Saudi Arabia’s Reputation in Crisis: Rights Abuses Persist Behind Sports, Investment, and Global Image Campaigns
Despite massive spending on public relations, entertainment, and global sports, Saudi Arabia’s international reputation remains fundamentally damaged by persistent and systematic human rights violations. The 2025 assessment by Human Rights Watch confirms that repression, abuse of power, and the erosion of the rule of law continue to define the reality inside the country, exposing the gap between the Saudi authorities’ global marketing narrative and the facts on the ground.
Since consolidating power after 2015, Crown Prince Mohammed bin Salman has centralized political, security, and economic authority to an unprecedented degree. This consolidation has not produced meaningful accountability or institutional reform. Instead, it has entrenched a governance model in which economic tools, security agencies, and the judiciary are deployed to suppress dissent, silence communities, and neutralize any form of peaceful opposition.

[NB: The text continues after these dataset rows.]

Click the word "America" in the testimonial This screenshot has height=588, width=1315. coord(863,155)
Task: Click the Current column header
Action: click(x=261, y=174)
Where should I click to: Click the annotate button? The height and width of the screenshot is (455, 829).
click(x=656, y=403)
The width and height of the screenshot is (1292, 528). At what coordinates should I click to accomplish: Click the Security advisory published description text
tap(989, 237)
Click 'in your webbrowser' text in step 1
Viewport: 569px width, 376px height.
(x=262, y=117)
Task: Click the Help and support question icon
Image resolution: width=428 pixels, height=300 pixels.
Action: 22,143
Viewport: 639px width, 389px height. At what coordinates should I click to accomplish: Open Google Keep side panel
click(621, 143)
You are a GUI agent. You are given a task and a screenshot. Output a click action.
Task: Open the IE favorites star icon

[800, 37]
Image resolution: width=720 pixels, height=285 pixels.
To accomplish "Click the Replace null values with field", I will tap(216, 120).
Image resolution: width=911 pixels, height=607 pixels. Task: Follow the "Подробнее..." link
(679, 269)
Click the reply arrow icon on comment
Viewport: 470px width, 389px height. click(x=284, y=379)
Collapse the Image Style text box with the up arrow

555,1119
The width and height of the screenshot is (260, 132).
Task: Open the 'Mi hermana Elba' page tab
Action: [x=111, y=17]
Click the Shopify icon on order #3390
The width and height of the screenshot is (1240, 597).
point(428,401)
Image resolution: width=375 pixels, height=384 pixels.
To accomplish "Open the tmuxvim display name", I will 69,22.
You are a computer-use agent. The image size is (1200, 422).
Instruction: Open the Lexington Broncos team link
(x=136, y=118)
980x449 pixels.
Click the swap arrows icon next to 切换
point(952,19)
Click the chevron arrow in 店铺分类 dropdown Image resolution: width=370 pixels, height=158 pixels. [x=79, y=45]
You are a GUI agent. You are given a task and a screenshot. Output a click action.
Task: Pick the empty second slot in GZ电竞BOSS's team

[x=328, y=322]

At the center of this system stands the Public Investment Fund (PIF). Far from being a neutral development vehicle, the fund has played a direct role in facilitating and benefiting from serious human rights abuses. Human Rights Watch documents how PIF-linked projects and policies are inseparable from patterns of arbitrary detention, forced displacement, intimidation of local communities, and exploitation of migrant labor.
PIF-funded megaprojects have been central to large-scale forced evictions and community destruction. In the case of NEOM, members of the Huwaitat tribe were forcibly displaced from land they had inhabited for generations. Those who resisted eviction were arrested, one protester was killed, and others were subjected to extreme sentences, including decades-long prison terms and death sentences. Similar practices were documented in Jeddah, where entire working-class neighborhoods were cleared by a PIF-owned development company to make way for luxury commercial and tourism projects, displacing Saudi citizens, migrants, and low-income residents without due process or adequate remedy.
Internationally, PIF investments have been used as instruments of political influence and reputational laundering. High-profile sports and entertainment deals in the United States, the United Kingdom, and elsewhere have functioned as shields against scrutiny, in some cases including contractual clauses that restrict criticism of Saudi Arabia’s human rights record. These arrangements demonstrate how economic power is leveraged to mute accountability rather than promote reform.
The report further documents the Saudi authorities’ ongoing campaign against freedom of expression, particularly online. Peaceful speech on social media continues to be criminalized, with individuals receiving lengthy prison sentences or facing capital punishment after fundamentally unfair trials. Specialized courts and counterterrorism legislation are routinely used to prosecute teachers, academics, and ordinary citizens solely for expressing opinions, transforming peaceful expression into a security offense.
Migrant workers—who make up approximately 42 percent of Saudi Arabia’s population—remain among the most severely affected groups. The kafala sponsorship system continues to enable widespread labor abuse by granting employers excessive control over workers’ legal status, movement, and livelihoods. Despite limited labor reforms, the legal and regulatory framework still fails to prevent exploitation or provide effective remedies. Workers are barred from forming unions or engaging in collective bargaining, leaving them defenseless in the face of abuse. These conditions are particularly alarming given Saudi Arabia’s award of the 2034 FIFA World Cup, which has already prompted formal complaints to the International Labour Organization over exploitative working and living conditions.
The situation for migrants and asylum seekers at Saudi Arabia’s southern border is even more alarming. Human Rights Watch documents the killing of hundreds of Ethiopian migrants and asylum seekers attempting to cross from Yemen, acts that may amount to crimes against humanity if shown to be part of a state policy. These findings alone fundamentally contradict Saudi Arabia’s claims of adherence to international law and humanitarian standards.
Saudi Arabia’s criminal justice system, as documented in the report, remains deeply compromised. Counterterrorism laws contain vague and overbroad provisions that permit arrest and detention without meaningful judicial oversight, undermining due process and fair trial guarantees. These laws are systematically used to silence dissent and punish peaceful expression, reinforcing a climate of fear and impunity.
The continued use of the death penalty further underscores the depth of the crisis. Courts have upheld death sentences against individuals for acts related to protest, including cases involving defendants who were minors at the time of arrest. These practices directly contradict official assurances and violate fundamental international legal standards.
Even in the digital sphere, Saudi Arabia’s conduct exposes a stark contradiction between rhetoric and reality. The Kingdom’s hosting of global internet governance events contrasts sharply with its routine imprisonment of individuals for online expression, hollowing out any claim to leadership on digital rights or inclusion.
Together for Justice stresses that Saudi Arabia’s problem is not a failure of communication or branding, but a structural crisis rooted in authoritarian governance, repression, and systemic impunity. As long as forced displacement, mass repression, labor exploitation, and politicized justice remain state policy, no amount of investment, sports diplomacy, or global partnerships will rehabilitate the Kingdom’s international standing. Real accountability and respect for fundamental rights—not public relations—are the only path out of this deepening legitimacy crisis.